PARIS: Le Sénat va examiner à partir de mercredi un projet de loi visant à sécuriser les capacités de fouille des douaniers, récemment censurées par le Conseil constitutionnel, accroître leurs moyens d'action et alourdir les peines réprimant le trafic de tabac.
Ce projet de loi, soumis d'abord aux sénateurs avant l'Assemblée nationale, est le premier dédié à la douane depuis 1965.
Dans une décision rendue le 22 septembre, le Conseil constitutionnel a déclaré contraire à la Constitution l'article 60 du code des douanes, qui prévoit qu'"en vue de la recherche de fraude", ses agents peuvent procéder à la visite des marchandises, des moyens de transport et des personnes.
Les "Sages" ont estimé que l'article ne précisait "pas suffisamment le cadre applicable à la conduite de ces opérations". Ils ont donné au gouvernement jusqu'au 1er septembre 2023 pour proposer une nouvelle rédaction de cet article.
Dans le projet de loi, le droit de visite des marchandises et des personnes dépendra du lieu géographique de son exercice. Il demeurera plein et entier en zone frontière et dans la zone géographique du "rayon des douanes" (40 km à l'intérieur du territoire au-delà de la bande frontière) ainsi que dans les ports, aéroports, gares ferroviaires et routières internationales.
En dehors de ce rayon, il devra être "motivé afin d'être juridiquement sécurisé" après information préalable (et non autorisation) du procureur de la République ou avec des raisons plausibles de soupçonner une infraction douanière.
L'article précise le droit des personnes: la visite pourra consister en la palpation ou la fouille de leurs vêtements et bagages, mais exclut la fouille à corps sauf lors d'une retenue douanière.
Le texte prévoit aussi "de mieux encadrer" les techniques d'investigation les plus intrusives (sonorisation ou captation d'images) et de moderniser les pouvoirs douaniers pour prendre en compte les "nouvelles réalités numériques".
Il propose une expérimentation sur trois ans allongeant la conservation des données de lecteurs automatisés de plaque d'immatriculation (LAPI) - quatre mois maximum - pour améliorer la lutte contre les "go-fast" notamment.

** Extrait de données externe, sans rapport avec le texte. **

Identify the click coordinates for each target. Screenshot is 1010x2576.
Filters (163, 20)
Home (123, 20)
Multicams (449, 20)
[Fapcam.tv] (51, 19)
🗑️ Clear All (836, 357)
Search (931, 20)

Est prévue également l'autorisation de la retenue temporaire des sommes d'argent liquide à l'intérieur du territoire en cas d'indices en lien avec une activité criminelle.
Le texte alourdit enfin les sanctions contre les personnes impliquées dans le trafic de tabac, dont les saisies ont atteint des records l'an dernier.
La peine prévue pour fabrication, détention frauduleuse en vue de la vente, vente hors du monopole, introduction ou importation frauduleuse de tabacs manufacturés est portée à trois ans contre un an aujourd'hui (dix ans contre cinq en cas de bande organisée).
En commission, les sénateurs n'ont pas modifié le texte en profondeur, adoptant des amendements pour préciser ou clarifier certaines mesures.
L'article visant à la prévention des infractions commises par l'intermédiaire d'internet a néanmoins été réécrit à l'initiative du rapporteur Albéric de Montgolfier (LR) afin de le "sécuriser juridiquement".